Community engagement is key to how this project will produce knowledge about displacement-affected communities. Researchers will draw upon oral history (through interviews) and focus-group discussions. Both methods are suited to the co-production of knowledge, i.e. displacement-affected communities being involved in the creation of the data and the outputs. In other words, those involved in this project wish to avoid extracting data without acknowledging how that data is as much a creation of the individuals and groups who are interviewed as it is of the researcher.
Interviews are dialogues, conversations with a purpose, and what comes out of them is co-constructed. The direction of the interview is not a one-way street paved by the researcher, but more like a path along which research participants take researchers. Many such paths make an interview, some stories are re-told with new perspectives, provided by the passing of time. And different ‘tellings’ of the stories emerge when narrators have different audiences, made up of the researcher and wider audience that participants see can be reached through a research project. Often the narrative path that interlocutors take the researchers on are paths rarely taken, possibly new paths formed through the act of the co-constructed interview, new directions through a meaning-filled narrative landscape that is always evolving.
It is not only in one-to-one interview settings that participatory research production happens. Focus groups offer another way to include displacement-affected communities in the creation of knowledge with the researchers. They add a further social aspect to the dynamic because more members of displacement-affected communities are involved in the discussions that produce knowledge. Indeed, displacement-affected communities are best placed to understand the relationships, meanings, and motivations behind the moral economies of support and care.

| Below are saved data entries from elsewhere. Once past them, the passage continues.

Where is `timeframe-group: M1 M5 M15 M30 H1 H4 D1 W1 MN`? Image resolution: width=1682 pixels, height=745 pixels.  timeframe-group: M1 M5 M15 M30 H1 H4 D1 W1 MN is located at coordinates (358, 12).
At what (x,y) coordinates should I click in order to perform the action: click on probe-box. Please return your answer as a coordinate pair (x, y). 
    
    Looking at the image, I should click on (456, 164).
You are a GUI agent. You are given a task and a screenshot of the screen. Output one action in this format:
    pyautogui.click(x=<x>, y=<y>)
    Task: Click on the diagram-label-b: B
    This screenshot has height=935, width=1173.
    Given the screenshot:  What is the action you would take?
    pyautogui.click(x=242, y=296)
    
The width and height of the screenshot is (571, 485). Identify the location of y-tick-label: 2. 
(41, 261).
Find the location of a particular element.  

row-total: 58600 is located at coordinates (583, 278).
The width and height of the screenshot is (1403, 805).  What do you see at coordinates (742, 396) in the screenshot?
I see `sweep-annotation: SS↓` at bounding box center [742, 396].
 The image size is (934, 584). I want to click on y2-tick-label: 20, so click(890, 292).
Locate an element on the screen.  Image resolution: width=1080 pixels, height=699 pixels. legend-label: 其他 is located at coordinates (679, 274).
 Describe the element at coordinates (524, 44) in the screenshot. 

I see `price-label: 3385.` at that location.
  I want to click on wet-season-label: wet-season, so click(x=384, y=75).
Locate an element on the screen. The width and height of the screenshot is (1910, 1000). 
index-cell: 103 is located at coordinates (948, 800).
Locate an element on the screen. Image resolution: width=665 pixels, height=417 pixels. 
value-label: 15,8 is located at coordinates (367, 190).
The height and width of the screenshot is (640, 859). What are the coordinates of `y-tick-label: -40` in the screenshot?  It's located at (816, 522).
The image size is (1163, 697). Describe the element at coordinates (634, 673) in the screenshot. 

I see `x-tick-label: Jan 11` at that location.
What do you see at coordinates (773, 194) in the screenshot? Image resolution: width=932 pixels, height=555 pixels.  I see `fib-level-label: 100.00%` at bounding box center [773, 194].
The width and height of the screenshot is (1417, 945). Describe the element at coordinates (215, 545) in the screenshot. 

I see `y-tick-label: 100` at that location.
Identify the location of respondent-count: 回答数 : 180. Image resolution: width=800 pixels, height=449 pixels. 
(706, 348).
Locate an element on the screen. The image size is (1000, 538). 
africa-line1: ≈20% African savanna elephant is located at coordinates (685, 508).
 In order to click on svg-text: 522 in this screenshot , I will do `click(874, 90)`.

Discussions between members of these most knowledgeable groups are facilitated by researchers. A goal of these is for meanings, interpretations, and understanding to emerge from co-constructed dialogue, where members of the community lead each other down narrative paths that are beyond the knowledge of the researcher whose local knowledge will not be as rich as of those with lived experience of displacement and the communities it affects. Adding to the rich outcomes of focus groups are the different perspectives of community members, including the possibility of disagreement, emerging from grounded experiences. And, importantly, focus group discussions may lead to members of the communities learning new things about each other, prompting new ideas and understandings.